## PROBLEM DETAILS
Set down exactly the stretch of lines below that opens at the line containing "Task: Open the 3 x 4 grid dropdown" and continues through the last line of the entries, and nothing else.

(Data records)
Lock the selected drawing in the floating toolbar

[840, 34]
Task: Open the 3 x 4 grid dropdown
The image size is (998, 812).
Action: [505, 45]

## EXERCISE SOLUTION
Task: Open the 3 x 4 grid dropdown
The image size is (998, 812).
Action: [505, 45]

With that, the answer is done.